● **What you need to do**:
When you reach the line containing "630x475 pixels." in the records below, start copying exactly, and stop once you have copied the line containing "Task: Click the ON SALE status for loft C2".

Supplied material START

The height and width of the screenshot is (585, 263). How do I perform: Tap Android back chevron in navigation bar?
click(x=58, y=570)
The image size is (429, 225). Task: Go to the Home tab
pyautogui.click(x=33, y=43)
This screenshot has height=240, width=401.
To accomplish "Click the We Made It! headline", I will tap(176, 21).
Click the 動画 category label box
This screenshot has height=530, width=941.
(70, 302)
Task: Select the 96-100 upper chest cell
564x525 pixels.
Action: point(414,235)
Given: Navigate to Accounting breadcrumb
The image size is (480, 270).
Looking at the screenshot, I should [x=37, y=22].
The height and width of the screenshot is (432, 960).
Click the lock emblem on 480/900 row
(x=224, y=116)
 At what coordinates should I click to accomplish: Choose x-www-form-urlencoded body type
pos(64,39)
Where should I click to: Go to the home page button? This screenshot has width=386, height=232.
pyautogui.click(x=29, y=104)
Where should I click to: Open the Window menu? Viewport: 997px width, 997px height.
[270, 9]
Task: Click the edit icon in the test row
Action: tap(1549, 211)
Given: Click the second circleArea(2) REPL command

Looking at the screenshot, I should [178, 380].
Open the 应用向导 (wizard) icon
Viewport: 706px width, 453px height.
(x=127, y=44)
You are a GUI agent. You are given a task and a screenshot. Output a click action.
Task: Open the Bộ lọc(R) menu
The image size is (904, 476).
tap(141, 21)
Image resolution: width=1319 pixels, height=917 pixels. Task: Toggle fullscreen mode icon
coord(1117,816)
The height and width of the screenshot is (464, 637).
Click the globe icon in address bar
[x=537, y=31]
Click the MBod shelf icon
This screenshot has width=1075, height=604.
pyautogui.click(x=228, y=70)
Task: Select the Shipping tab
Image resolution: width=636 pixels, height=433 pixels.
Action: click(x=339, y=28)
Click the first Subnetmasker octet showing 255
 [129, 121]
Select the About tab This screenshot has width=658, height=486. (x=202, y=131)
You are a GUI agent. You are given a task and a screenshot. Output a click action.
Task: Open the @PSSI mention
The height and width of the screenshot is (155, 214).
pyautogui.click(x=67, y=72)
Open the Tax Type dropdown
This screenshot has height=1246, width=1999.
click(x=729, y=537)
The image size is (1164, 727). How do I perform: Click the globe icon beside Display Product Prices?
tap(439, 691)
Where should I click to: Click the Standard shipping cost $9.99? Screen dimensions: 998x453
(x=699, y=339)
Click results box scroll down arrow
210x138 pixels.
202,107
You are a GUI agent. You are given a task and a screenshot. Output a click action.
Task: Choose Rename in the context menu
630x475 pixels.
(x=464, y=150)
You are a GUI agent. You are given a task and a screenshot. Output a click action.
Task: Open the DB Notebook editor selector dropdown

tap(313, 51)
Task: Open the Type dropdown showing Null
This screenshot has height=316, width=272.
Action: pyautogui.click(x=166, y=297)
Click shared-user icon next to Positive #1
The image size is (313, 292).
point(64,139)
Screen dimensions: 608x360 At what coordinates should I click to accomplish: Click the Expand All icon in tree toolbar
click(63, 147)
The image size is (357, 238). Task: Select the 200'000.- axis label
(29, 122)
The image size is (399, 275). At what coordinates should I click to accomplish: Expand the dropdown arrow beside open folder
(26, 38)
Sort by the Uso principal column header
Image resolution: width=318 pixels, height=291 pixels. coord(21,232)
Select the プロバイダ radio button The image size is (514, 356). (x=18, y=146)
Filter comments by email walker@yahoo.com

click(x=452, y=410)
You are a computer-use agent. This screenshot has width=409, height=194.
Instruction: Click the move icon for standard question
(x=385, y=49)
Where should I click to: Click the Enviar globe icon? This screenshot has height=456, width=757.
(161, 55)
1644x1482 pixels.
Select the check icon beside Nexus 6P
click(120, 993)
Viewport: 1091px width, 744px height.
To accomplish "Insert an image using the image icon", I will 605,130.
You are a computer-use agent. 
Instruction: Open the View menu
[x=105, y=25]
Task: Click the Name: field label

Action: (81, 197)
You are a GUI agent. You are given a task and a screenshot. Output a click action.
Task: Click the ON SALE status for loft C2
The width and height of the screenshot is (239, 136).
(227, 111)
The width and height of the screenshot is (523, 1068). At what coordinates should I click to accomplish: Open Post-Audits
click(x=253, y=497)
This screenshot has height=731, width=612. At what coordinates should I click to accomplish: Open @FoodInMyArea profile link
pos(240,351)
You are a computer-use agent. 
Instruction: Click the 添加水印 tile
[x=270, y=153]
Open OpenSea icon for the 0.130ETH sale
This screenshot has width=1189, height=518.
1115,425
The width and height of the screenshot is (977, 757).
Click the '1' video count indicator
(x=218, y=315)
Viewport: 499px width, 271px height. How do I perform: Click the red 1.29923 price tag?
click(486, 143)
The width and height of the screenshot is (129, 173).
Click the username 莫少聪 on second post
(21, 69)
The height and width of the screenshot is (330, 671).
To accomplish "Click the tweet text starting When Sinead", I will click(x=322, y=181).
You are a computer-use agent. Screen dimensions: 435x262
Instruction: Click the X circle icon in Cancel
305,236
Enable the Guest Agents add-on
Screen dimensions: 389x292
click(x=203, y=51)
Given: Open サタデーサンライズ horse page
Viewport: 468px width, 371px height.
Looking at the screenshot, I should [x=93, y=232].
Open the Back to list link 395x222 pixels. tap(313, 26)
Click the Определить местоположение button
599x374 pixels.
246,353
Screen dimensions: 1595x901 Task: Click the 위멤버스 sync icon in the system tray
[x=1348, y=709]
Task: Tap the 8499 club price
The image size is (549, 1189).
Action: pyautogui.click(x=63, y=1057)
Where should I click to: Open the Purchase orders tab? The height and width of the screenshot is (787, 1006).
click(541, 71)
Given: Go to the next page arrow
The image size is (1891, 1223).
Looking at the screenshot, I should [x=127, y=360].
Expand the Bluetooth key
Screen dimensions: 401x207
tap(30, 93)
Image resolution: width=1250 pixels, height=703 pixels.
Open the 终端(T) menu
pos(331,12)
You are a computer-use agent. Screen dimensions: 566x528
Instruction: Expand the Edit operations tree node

Supplied material END

● **Reply to the exercise**:
630x475 pixels.
(x=464, y=150)
You are a GUI agent. You are given a task and a screenshot. Output a click action.
Task: Open the DB Notebook editor selector dropdown

tap(313, 51)
Task: Open the Type dropdown showing Null
This screenshot has height=316, width=272.
Action: pyautogui.click(x=166, y=297)
Click shared-user icon next to Positive #1
The image size is (313, 292).
point(64,139)
Screen dimensions: 608x360 At what coordinates should I click to accomplish: Click the Expand All icon in tree toolbar
click(63, 147)
The image size is (357, 238). Task: Select the 200'000.- axis label
(29, 122)
The image size is (399, 275). At what coordinates should I click to accomplish: Expand the dropdown arrow beside open folder
(26, 38)
Sort by the Uso principal column header
Image resolution: width=318 pixels, height=291 pixels. coord(21,232)
Select the プロバイダ radio button The image size is (514, 356). (x=18, y=146)
Filter comments by email walker@yahoo.com

click(x=452, y=410)
You are a computer-use agent. This screenshot has width=409, height=194.
Instruction: Click the move icon for standard question
(x=385, y=49)
Where should I click to: Click the Enviar globe icon? This screenshot has height=456, width=757.
(161, 55)
1644x1482 pixels.
Select the check icon beside Nexus 6P
click(120, 993)
Viewport: 1091px width, 744px height.
To accomplish "Insert an image using the image icon", I will 605,130.
You are a computer-use agent. 
Instruction: Open the View menu
[x=105, y=25]
Task: Click the Name: field label

Action: (81, 197)
You are a GUI agent. You are given a task and a screenshot. Output a click action.
Task: Click the ON SALE status for loft C2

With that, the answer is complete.